## What to do
Transcribe, word for word, every record in the data below.

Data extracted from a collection
%%

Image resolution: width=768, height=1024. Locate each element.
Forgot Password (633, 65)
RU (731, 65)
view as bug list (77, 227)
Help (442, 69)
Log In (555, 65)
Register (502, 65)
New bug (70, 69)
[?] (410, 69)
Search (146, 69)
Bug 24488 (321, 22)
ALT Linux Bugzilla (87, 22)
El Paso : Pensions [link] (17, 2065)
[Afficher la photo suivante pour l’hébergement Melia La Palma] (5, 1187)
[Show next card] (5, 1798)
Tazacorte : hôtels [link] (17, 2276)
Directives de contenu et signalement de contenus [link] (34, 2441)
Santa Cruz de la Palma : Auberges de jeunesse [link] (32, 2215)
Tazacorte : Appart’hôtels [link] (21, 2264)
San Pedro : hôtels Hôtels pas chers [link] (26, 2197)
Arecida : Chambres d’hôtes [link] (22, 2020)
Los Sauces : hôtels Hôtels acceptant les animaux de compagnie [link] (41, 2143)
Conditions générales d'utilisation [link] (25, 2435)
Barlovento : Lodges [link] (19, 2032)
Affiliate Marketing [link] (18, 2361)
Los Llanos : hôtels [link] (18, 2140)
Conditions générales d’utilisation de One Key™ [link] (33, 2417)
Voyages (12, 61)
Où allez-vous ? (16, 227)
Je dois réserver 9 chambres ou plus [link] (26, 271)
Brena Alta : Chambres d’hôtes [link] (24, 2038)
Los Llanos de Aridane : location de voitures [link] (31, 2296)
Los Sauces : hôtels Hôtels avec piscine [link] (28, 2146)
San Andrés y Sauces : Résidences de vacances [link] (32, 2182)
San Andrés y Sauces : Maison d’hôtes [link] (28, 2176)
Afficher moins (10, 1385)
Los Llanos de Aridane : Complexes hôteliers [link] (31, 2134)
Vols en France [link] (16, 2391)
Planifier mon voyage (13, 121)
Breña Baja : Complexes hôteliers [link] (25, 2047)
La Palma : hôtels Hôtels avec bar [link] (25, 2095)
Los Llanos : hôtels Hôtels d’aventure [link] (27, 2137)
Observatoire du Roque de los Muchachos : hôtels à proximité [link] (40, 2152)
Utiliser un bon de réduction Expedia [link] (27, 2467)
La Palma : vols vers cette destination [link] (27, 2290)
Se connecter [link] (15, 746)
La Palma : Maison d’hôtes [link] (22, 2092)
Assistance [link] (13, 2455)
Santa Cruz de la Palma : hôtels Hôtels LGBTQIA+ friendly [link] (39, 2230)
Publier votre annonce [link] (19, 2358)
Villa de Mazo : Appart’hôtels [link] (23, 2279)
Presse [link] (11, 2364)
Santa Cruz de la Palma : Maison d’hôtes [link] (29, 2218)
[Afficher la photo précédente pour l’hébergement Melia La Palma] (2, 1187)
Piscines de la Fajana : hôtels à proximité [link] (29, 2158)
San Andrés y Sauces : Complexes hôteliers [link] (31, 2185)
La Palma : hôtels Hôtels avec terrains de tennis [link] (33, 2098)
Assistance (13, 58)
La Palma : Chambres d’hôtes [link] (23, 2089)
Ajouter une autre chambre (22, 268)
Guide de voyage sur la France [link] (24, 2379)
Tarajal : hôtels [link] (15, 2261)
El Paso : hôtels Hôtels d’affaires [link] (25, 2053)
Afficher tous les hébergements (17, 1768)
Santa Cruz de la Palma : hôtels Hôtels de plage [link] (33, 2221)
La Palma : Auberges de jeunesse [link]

%%

## Reply
Image resolution: width=768, height=1024. Locate each element.
Forgot Password (633, 65)
RU (731, 65)
view as bug list (77, 227)
Help (442, 69)
Log In (555, 65)
Register (502, 65)
New bug (70, 69)
[?] (410, 69)
Search (146, 69)
Bug 24488 (321, 22)
ALT Linux Bugzilla (87, 22)
El Paso : Pensions [link] (17, 2065)
[Afficher la photo suivante pour l’hébergement Melia La Palma] (5, 1187)
[Show next card] (5, 1798)
Tazacorte : hôtels [link] (17, 2276)
Directives de contenu et signalement de contenus [link] (34, 2441)
Santa Cruz de la Palma : Auberges de jeunesse [link] (32, 2215)
Tazacorte : Appart’hôtels [link] (21, 2264)
San Pedro : hôtels Hôtels pas chers [link] (26, 2197)
Arecida : Chambres d’hôtes [link] (22, 2020)
Los Sauces : hôtels Hôtels acceptant les animaux de compagnie [link] (41, 2143)
Conditions générales d'utilisation [link] (25, 2435)
Barlovento : Lodges [link] (19, 2032)
Affiliate Marketing [link] (18, 2361)
Los Llanos : hôtels [link] (18, 2140)
Conditions générales d’utilisation de One Key™ [link] (33, 2417)
Voyages (12, 61)
Où allez-vous ? (16, 227)
Je dois réserver 9 chambres ou plus [link] (26, 271)
Brena Alta : Chambres d’hôtes [link] (24, 2038)
Los Llanos de Aridane : location de voitures [link] (31, 2296)
Los Sauces : hôtels Hôtels avec piscine [link] (28, 2146)
San Andrés y Sauces : Résidences de vacances [link] (32, 2182)
San Andrés y Sauces : Maison d’hôtes [link] (28, 2176)
Afficher moins (10, 1385)
Los Llanos de Aridane : Complexes hôteliers [link] (31, 2134)
Vols en France [link] (16, 2391)
Planifier mon voyage (13, 121)
Breña Baja : Complexes hôteliers [link] (25, 2047)
La Palma : hôtels Hôtels avec bar [link] (25, 2095)
Los Llanos : hôtels Hôtels d’aventure [link] (27, 2137)
Observatoire du Roque de los Muchachos : hôtels à proximité [link] (40, 2152)
Utiliser un bon de réduction Expedia [link] (27, 2467)
La Palma : vols vers cette destination [link] (27, 2290)
Se connecter [link] (15, 746)
La Palma : Maison d’hôtes [link] (22, 2092)
Assistance [link] (13, 2455)
Santa Cruz de la Palma : hôtels Hôtels LGBTQIA+ friendly [link] (39, 2230)
Publier votre annonce [link] (19, 2358)
Villa de Mazo : Appart’hôtels [link] (23, 2279)
Presse [link] (11, 2364)
Santa Cruz de la Palma : Maison d’hôtes [link] (29, 2218)
[Afficher la photo précédente pour l’hébergement Melia La Palma] (2, 1187)
Piscines de la Fajana : hôtels à proximité [link] (29, 2158)
San Andrés y Sauces : Complexes hôteliers [link] (31, 2185)
La Palma : hôtels Hôtels avec terrains de tennis [link] (33, 2098)
Assistance (13, 58)
La Palma : Chambres d’hôtes [link] (23, 2089)
Ajouter une autre chambre (22, 268)
Guide de voyage sur la France [link] (24, 2379)
Tarajal : hôtels [link] (15, 2261)
El Paso : hôtels Hôtels d’affaires [link] (25, 2053)
Afficher tous les hébergements (17, 1768)
Santa Cruz de la Palma : hôtels Hôtels de plage [link] (33, 2221)
La Palma : Auberges de jeunesse [link]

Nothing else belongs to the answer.